• WHAT YOU SHOULD DO: Output the line that contains "Instruction: Uncheck Enable", then every line beneath it through the end of the records, exactly as given and with no other lines.

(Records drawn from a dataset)
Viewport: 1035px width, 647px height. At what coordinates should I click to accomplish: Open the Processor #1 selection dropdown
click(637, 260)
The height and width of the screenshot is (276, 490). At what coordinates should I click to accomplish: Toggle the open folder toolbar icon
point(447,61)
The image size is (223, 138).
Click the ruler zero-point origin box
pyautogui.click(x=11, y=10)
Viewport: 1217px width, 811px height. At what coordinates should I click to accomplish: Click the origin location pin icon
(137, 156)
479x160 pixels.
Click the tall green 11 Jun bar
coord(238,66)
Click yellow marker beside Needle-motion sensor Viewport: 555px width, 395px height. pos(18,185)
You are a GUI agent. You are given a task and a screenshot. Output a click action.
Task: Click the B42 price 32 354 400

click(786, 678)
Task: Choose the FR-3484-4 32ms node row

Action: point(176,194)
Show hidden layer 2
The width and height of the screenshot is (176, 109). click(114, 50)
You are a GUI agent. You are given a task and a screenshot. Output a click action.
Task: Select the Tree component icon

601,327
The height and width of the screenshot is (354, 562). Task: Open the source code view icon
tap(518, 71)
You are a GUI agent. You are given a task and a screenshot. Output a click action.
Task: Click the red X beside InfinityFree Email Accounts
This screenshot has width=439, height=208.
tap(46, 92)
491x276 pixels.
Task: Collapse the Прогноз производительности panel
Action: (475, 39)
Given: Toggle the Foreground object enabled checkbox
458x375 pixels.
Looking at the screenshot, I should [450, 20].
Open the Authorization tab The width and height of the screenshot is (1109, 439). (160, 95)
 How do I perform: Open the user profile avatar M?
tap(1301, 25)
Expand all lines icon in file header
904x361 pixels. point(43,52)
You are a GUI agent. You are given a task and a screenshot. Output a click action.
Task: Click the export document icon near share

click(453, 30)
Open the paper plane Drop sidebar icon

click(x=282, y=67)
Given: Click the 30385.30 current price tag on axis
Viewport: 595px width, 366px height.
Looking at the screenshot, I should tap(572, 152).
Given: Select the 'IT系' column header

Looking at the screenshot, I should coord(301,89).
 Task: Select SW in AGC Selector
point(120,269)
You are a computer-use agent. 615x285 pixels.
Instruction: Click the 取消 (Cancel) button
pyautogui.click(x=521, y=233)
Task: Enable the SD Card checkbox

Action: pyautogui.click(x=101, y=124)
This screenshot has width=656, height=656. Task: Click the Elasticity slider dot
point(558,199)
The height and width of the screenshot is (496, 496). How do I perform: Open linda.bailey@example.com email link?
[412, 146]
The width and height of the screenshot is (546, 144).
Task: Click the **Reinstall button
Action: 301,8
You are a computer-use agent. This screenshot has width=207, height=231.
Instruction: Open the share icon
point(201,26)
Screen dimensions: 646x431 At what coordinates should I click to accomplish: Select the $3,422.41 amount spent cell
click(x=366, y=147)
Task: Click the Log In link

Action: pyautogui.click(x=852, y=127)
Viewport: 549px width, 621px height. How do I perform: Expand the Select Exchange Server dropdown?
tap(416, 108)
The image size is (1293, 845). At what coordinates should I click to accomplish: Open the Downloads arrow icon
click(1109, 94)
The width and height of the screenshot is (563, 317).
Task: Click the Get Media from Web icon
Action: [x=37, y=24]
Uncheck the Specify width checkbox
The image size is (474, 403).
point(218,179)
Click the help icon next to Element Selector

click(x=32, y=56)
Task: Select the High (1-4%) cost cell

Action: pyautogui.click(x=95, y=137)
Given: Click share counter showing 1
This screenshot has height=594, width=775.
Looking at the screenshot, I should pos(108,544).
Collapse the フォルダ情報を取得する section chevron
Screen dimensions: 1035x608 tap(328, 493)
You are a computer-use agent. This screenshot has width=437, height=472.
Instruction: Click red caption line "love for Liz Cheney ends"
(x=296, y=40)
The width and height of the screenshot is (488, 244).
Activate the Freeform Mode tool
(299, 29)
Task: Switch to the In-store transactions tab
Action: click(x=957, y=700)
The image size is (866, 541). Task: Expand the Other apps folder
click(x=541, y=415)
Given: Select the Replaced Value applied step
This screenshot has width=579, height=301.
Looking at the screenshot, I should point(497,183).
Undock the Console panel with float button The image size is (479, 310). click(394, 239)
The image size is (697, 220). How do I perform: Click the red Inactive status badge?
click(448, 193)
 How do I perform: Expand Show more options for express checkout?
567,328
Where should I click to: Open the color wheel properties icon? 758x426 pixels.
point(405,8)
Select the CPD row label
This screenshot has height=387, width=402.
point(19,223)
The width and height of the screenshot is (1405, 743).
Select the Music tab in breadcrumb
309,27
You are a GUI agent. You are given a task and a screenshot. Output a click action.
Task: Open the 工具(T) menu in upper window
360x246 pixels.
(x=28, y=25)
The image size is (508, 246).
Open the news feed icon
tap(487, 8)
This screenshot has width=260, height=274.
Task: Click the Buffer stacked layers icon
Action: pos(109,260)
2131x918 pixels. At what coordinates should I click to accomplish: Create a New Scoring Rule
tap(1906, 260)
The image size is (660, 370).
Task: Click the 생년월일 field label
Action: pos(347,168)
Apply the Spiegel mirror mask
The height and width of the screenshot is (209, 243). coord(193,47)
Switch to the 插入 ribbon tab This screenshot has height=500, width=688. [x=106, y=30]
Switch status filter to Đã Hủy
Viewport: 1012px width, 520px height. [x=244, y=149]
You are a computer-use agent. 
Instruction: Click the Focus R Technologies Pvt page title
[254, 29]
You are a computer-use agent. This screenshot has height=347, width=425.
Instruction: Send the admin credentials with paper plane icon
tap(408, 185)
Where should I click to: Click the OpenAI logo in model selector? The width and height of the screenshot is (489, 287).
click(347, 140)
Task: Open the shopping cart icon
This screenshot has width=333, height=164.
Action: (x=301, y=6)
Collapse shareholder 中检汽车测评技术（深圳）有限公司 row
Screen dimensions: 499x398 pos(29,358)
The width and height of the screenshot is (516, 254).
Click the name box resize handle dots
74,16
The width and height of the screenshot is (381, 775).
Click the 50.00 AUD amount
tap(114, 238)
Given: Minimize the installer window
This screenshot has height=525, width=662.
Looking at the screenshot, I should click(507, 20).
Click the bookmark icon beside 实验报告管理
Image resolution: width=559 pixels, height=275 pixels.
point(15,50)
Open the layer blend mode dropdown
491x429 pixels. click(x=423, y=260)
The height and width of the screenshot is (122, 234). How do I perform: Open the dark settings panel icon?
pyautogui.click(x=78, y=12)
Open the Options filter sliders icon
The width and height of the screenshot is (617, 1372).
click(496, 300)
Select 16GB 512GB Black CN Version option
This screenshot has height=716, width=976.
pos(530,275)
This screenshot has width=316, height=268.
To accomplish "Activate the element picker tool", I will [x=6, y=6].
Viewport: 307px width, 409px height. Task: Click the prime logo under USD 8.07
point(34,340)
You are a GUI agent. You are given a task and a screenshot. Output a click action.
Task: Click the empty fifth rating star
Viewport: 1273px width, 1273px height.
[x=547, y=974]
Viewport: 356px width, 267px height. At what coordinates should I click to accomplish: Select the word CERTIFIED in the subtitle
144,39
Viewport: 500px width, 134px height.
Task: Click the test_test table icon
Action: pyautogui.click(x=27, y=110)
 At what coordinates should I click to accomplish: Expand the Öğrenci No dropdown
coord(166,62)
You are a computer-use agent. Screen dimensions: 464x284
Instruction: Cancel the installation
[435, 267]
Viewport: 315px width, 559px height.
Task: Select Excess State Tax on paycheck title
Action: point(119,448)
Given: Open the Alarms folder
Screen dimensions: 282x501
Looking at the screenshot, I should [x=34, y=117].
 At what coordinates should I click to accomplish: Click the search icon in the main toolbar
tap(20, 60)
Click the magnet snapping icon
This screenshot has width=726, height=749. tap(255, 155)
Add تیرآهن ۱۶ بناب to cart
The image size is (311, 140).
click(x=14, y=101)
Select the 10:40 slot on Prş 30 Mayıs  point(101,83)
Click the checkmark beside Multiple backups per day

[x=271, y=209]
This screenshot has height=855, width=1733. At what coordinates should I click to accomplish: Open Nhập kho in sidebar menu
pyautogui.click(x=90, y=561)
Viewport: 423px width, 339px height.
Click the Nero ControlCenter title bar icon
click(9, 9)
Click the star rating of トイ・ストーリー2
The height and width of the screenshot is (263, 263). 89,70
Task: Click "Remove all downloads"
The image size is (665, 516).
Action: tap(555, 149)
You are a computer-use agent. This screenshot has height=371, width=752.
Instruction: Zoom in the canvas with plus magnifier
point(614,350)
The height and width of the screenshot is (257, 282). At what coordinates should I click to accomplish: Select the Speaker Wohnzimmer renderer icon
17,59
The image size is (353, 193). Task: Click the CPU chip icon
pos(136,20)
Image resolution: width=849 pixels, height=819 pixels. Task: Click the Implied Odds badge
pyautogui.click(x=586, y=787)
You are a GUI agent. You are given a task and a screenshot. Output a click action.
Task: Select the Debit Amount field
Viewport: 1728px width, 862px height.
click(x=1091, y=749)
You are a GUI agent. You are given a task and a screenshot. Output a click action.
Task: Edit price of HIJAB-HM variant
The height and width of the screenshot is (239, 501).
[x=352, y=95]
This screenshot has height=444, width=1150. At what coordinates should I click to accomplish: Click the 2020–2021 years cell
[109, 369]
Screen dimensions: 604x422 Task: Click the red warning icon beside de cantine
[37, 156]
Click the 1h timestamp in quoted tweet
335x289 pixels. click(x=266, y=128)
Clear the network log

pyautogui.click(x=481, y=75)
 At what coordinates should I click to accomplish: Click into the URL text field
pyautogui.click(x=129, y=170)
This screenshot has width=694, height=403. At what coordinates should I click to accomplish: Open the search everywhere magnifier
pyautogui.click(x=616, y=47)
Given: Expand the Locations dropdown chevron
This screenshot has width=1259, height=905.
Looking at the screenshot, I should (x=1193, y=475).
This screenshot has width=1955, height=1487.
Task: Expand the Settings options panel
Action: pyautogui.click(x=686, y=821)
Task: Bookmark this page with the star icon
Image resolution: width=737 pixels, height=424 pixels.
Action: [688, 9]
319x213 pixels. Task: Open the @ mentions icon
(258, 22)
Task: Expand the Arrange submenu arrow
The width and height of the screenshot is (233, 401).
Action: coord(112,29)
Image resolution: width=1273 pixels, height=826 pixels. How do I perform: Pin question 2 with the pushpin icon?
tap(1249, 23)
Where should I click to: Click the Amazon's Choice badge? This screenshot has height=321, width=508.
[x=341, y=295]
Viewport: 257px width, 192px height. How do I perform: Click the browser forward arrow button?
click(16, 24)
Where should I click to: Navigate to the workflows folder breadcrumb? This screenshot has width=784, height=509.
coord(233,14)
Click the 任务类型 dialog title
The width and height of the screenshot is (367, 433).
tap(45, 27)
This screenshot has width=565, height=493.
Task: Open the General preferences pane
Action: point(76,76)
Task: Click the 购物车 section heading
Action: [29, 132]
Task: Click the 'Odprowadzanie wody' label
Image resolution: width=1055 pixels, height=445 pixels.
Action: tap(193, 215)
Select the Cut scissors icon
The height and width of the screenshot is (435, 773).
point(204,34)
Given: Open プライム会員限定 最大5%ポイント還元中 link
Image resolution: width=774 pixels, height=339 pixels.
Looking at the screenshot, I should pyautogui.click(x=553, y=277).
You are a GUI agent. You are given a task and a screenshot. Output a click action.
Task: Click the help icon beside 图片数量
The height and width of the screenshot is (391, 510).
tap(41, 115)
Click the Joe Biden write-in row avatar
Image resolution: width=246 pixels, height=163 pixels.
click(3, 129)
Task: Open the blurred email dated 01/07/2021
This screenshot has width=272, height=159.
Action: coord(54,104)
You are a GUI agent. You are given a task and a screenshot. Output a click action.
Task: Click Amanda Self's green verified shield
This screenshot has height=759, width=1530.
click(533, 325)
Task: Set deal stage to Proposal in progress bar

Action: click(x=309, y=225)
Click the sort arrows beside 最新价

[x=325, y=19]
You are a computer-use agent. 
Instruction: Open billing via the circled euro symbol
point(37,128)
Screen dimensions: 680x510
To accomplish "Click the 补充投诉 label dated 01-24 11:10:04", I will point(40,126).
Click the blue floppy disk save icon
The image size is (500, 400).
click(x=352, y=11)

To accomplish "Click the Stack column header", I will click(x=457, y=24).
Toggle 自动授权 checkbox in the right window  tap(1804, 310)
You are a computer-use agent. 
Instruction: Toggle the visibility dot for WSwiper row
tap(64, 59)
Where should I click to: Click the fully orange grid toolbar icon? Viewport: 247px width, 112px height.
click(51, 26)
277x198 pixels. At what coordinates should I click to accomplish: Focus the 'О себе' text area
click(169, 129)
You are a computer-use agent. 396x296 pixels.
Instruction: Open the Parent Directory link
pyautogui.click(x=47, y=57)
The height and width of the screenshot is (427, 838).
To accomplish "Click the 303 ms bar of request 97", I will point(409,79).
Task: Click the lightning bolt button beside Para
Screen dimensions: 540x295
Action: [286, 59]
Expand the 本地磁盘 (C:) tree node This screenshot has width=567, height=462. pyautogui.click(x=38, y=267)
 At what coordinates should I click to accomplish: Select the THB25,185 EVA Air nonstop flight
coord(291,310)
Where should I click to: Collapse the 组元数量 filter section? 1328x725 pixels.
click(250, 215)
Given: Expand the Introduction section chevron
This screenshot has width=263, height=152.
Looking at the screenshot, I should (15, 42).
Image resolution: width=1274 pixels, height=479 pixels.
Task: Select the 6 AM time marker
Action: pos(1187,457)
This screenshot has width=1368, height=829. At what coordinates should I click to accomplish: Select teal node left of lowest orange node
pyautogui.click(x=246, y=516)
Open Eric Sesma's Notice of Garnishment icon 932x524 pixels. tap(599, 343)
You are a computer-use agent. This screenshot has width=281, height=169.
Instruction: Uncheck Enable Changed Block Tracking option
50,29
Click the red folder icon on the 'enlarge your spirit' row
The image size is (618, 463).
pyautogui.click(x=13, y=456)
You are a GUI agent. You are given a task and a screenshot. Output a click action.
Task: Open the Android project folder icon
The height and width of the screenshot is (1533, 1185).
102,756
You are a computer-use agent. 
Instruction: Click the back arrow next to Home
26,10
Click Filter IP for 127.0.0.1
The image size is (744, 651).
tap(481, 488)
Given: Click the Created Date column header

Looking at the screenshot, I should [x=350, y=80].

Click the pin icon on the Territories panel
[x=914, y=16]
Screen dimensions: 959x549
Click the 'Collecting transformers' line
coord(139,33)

• ANSWER FOR THIS EXERCISE:
Instruction: Uncheck Enable Changed Block Tracking option
50,29
Click the red folder icon on the 'enlarge your spirit' row
The image size is (618, 463).
pyautogui.click(x=13, y=456)
You are a GUI agent. You are given a task and a screenshot. Output a click action.
Task: Open the Android project folder icon
The height and width of the screenshot is (1533, 1185).
102,756
You are a computer-use agent. 
Instruction: Click the back arrow next to Home
26,10
Click Filter IP for 127.0.0.1
The image size is (744, 651).
tap(481, 488)
Given: Click the Created Date column header

Looking at the screenshot, I should [x=350, y=80].

Click the pin icon on the Territories panel
[x=914, y=16]
Screen dimensions: 959x549
Click the 'Collecting transformers' line
coord(139,33)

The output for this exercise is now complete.